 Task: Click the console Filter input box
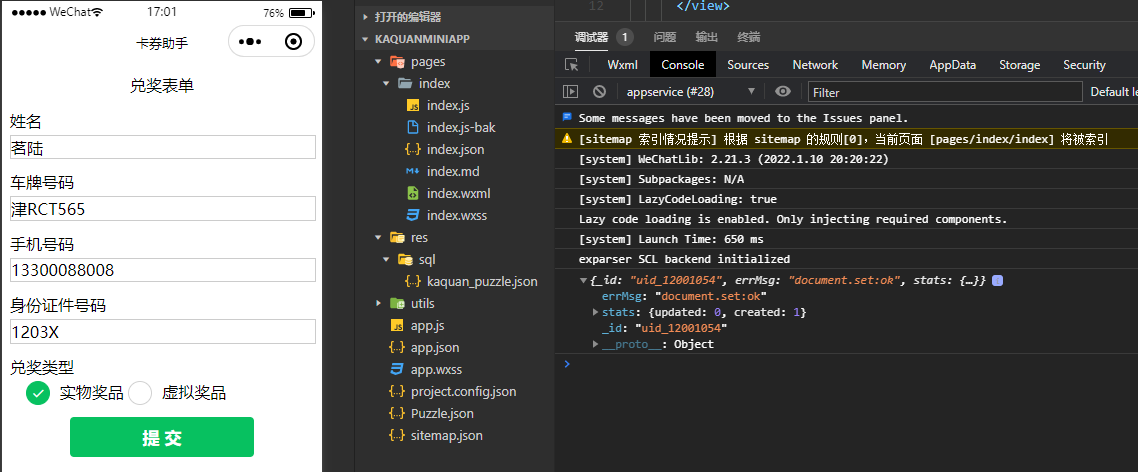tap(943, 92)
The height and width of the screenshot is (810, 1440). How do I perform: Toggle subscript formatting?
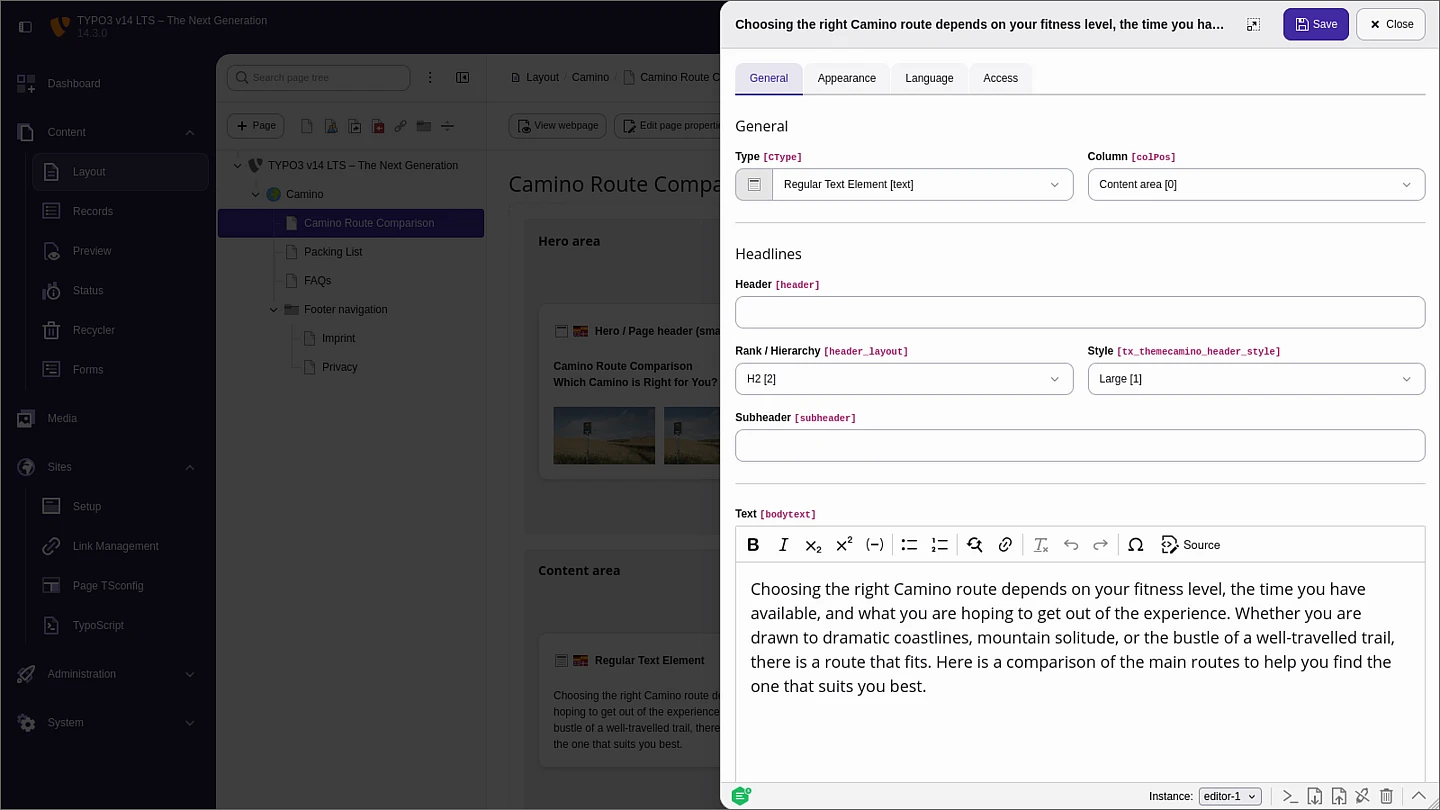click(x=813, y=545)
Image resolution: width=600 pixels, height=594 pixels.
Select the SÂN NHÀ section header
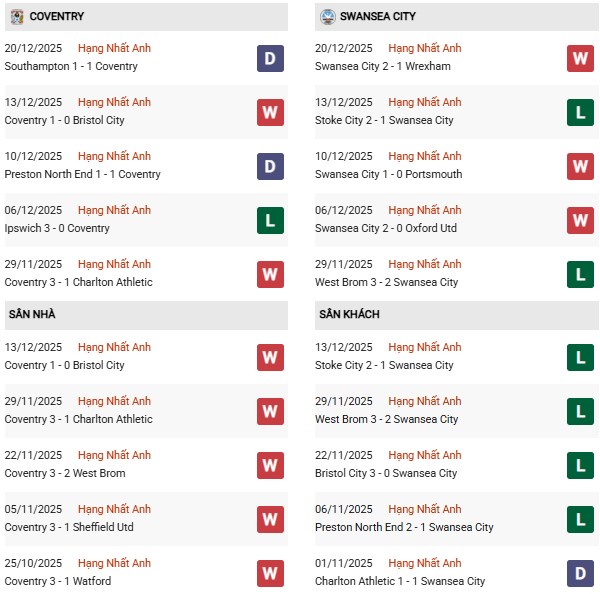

#####

__Task objective__.
The entries are to be transcribed word for word, without their images.

__Exercise answer__.
 Task: Click the console Filter input box
tap(943, 92)
The height and width of the screenshot is (810, 1440). How do I perform: Toggle subscript formatting?
click(x=813, y=545)
Image resolution: width=600 pixels, height=594 pixels.
Select the SÂN NHÀ section header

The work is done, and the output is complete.